╭─ Given data
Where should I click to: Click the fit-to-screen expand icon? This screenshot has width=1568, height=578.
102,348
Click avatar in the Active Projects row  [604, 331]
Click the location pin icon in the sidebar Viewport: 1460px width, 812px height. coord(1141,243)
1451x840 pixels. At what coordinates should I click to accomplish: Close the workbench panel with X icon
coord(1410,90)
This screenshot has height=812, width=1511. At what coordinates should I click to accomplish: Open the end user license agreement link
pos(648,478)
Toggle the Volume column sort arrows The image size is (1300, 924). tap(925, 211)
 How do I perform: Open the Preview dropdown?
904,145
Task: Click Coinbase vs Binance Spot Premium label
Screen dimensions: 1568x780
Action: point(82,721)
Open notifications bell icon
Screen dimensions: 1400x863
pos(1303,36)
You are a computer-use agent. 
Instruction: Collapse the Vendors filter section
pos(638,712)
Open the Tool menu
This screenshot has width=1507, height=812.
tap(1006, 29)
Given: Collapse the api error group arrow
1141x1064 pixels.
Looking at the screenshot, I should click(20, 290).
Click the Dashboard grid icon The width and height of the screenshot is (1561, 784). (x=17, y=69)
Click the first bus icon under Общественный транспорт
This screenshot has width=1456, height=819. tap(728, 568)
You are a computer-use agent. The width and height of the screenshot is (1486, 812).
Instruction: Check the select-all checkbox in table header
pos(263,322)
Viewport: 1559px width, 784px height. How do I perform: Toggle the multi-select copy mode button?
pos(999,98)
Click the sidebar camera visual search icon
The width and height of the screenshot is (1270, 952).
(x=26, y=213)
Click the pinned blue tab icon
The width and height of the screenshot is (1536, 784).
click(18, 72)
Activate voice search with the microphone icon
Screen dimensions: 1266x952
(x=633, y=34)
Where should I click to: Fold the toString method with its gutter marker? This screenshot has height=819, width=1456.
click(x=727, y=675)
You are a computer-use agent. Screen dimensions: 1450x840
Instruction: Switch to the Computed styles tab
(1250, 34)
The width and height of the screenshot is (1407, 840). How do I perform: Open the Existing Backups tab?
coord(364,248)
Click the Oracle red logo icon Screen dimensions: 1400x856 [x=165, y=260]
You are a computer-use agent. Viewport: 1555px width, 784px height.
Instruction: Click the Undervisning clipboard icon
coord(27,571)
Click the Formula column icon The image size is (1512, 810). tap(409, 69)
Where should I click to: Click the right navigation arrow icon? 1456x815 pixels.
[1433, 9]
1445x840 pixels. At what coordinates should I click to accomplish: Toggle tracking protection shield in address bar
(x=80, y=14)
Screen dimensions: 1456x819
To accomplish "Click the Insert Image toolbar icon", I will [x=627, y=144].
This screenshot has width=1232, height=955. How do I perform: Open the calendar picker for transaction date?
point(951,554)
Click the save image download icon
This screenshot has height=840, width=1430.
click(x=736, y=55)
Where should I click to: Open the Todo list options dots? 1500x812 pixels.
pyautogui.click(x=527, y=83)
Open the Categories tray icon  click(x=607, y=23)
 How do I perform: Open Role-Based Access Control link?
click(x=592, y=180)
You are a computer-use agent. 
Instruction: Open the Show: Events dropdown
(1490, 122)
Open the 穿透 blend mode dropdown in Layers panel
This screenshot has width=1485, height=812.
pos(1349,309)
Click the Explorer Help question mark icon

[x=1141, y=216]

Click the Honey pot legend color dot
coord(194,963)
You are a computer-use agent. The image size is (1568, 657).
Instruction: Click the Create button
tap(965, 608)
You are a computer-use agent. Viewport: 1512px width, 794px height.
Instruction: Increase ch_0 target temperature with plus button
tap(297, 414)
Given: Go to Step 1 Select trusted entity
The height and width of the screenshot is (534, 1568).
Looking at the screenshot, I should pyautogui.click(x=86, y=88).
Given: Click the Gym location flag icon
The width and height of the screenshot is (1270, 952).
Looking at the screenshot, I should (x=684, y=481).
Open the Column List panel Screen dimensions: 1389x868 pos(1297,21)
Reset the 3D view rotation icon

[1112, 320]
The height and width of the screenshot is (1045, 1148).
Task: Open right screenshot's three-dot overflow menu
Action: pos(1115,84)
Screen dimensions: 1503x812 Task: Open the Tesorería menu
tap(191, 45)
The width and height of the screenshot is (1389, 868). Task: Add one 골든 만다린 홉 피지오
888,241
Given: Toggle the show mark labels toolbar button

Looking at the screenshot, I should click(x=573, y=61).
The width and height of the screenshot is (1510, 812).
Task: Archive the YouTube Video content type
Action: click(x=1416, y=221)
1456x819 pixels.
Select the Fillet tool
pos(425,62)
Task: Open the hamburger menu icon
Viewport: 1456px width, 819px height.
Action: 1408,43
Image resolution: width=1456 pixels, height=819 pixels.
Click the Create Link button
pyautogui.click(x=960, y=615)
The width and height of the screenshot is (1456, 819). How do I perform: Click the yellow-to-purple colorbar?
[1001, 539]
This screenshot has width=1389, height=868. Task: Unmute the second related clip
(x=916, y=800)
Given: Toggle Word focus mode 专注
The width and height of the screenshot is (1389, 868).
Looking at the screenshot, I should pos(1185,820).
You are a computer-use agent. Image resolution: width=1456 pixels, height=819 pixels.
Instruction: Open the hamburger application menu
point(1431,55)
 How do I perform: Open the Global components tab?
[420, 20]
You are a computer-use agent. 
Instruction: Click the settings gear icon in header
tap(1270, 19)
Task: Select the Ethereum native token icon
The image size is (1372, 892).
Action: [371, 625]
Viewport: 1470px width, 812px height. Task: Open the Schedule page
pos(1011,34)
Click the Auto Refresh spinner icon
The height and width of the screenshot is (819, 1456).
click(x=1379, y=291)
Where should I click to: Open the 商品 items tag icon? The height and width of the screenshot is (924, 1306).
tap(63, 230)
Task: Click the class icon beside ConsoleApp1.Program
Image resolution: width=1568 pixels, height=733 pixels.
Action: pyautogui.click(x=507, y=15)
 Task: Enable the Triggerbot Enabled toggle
╰─
**Task description:** Transcribe all of the data, keeping every line identical.

**Answer for the task:**
Where should I click to: Click the fit-to-screen expand icon? This screenshot has width=1568, height=578.
102,348
Click avatar in the Active Projects row  [604, 331]
Click the location pin icon in the sidebar Viewport: 1460px width, 812px height. coord(1141,243)
1451x840 pixels. At what coordinates should I click to accomplish: Close the workbench panel with X icon
coord(1410,90)
This screenshot has height=812, width=1511. At what coordinates should I click to accomplish: Open the end user license agreement link
pos(648,478)
Toggle the Volume column sort arrows The image size is (1300, 924). tap(925, 211)
 How do I perform: Open the Preview dropdown?
904,145
Task: Click Coinbase vs Binance Spot Premium label
Screen dimensions: 1568x780
Action: point(82,721)
Open notifications bell icon
Screen dimensions: 1400x863
pos(1303,36)
You are a computer-use agent. 
Instruction: Collapse the Vendors filter section
pos(638,712)
Open the Tool menu
This screenshot has width=1507, height=812.
tap(1006, 29)
Given: Collapse the api error group arrow
1141x1064 pixels.
Looking at the screenshot, I should click(20, 290).
Click the Dashboard grid icon The width and height of the screenshot is (1561, 784). (x=17, y=69)
Click the first bus icon under Общественный транспорт
This screenshot has width=1456, height=819. tap(728, 568)
You are a computer-use agent. The width and height of the screenshot is (1486, 812).
Instruction: Check the select-all checkbox in table header
pos(263,322)
Viewport: 1559px width, 784px height. How do I perform: Toggle the multi-select copy mode button?
pos(999,98)
Click the sidebar camera visual search icon
The width and height of the screenshot is (1270, 952).
(x=26, y=213)
Click the pinned blue tab icon
The width and height of the screenshot is (1536, 784).
click(18, 72)
Activate voice search with the microphone icon
Screen dimensions: 1266x952
(x=633, y=34)
Where should I click to: Fold the toString method with its gutter marker? This screenshot has height=819, width=1456.
click(x=727, y=675)
You are a computer-use agent. Screen dimensions: 1450x840
Instruction: Switch to the Computed styles tab
(1250, 34)
The width and height of the screenshot is (1407, 840). How do I perform: Open the Existing Backups tab?
coord(364,248)
Click the Oracle red logo icon Screen dimensions: 1400x856 [x=165, y=260]
You are a computer-use agent. Viewport: 1555px width, 784px height.
Instruction: Click the Undervisning clipboard icon
coord(27,571)
Click the Formula column icon The image size is (1512, 810). tap(409, 69)
Where should I click to: Click the right navigation arrow icon? 1456x815 pixels.
[1433, 9]
1445x840 pixels. At what coordinates should I click to accomplish: Toggle tracking protection shield in address bar
(x=80, y=14)
Screen dimensions: 1456x819
To accomplish "Click the Insert Image toolbar icon", I will [x=627, y=144].
This screenshot has width=1232, height=955. How do I perform: Open the calendar picker for transaction date?
point(951,554)
Click the save image download icon
This screenshot has height=840, width=1430.
click(x=736, y=55)
Where should I click to: Open the Todo list options dots? 1500x812 pixels.
pyautogui.click(x=527, y=83)
Open the Categories tray icon  click(x=607, y=23)
 How do I perform: Open Role-Based Access Control link?
click(x=592, y=180)
You are a computer-use agent. 
Instruction: Open the Show: Events dropdown
(1490, 122)
Open the 穿透 blend mode dropdown in Layers panel
This screenshot has width=1485, height=812.
pos(1349,309)
Click the Explorer Help question mark icon

[x=1141, y=216]

Click the Honey pot legend color dot
coord(194,963)
You are a computer-use agent. The image size is (1568, 657).
Instruction: Click the Create button
tap(965, 608)
You are a computer-use agent. Viewport: 1512px width, 794px height.
Instruction: Increase ch_0 target temperature with plus button
tap(297, 414)
Given: Go to Step 1 Select trusted entity
The height and width of the screenshot is (534, 1568).
Looking at the screenshot, I should pyautogui.click(x=86, y=88).
Given: Click the Gym location flag icon
The width and height of the screenshot is (1270, 952).
Looking at the screenshot, I should (x=684, y=481).
Open the Column List panel Screen dimensions: 1389x868 pos(1297,21)
Reset the 3D view rotation icon

[1112, 320]
The height and width of the screenshot is (1045, 1148).
Task: Open right screenshot's three-dot overflow menu
Action: pos(1115,84)
Screen dimensions: 1503x812 Task: Open the Tesorería menu
tap(191, 45)
The width and height of the screenshot is (1389, 868). Task: Add one 골든 만다린 홉 피지오
888,241
Given: Toggle the show mark labels toolbar button

Looking at the screenshot, I should click(x=573, y=61).
The width and height of the screenshot is (1510, 812).
Task: Archive the YouTube Video content type
Action: click(x=1416, y=221)
1456x819 pixels.
Select the Fillet tool
pos(425,62)
Task: Open the hamburger menu icon
Viewport: 1456px width, 819px height.
Action: 1408,43
Image resolution: width=1456 pixels, height=819 pixels.
Click the Create Link button
pyautogui.click(x=960, y=615)
The width and height of the screenshot is (1456, 819). How do I perform: Click the yellow-to-purple colorbar?
[1001, 539]
This screenshot has width=1389, height=868. Task: Unmute the second related clip
(x=916, y=800)
Given: Toggle Word focus mode 专注
The width and height of the screenshot is (1389, 868).
Looking at the screenshot, I should pos(1185,820).
You are a computer-use agent. Image resolution: width=1456 pixels, height=819 pixels.
Instruction: Open the hamburger application menu
point(1431,55)
 How do I perform: Open the Global components tab?
[420, 20]
You are a computer-use agent. 
Instruction: Click the settings gear icon in header
tap(1270, 19)
Task: Select the Ethereum native token icon
The image size is (1372, 892).
Action: [371, 625]
Viewport: 1470px width, 812px height. Task: Open the Schedule page
pos(1011,34)
Click the Auto Refresh spinner icon
The height and width of the screenshot is (819, 1456).
click(x=1379, y=291)
Where should I click to: Open the 商品 items tag icon? The height and width of the screenshot is (924, 1306).
tap(63, 230)
Task: Click the class icon beside ConsoleApp1.Program
Image resolution: width=1568 pixels, height=733 pixels.
Action: pyautogui.click(x=507, y=15)
 Task: Enable the Triggerbot Enabled toggle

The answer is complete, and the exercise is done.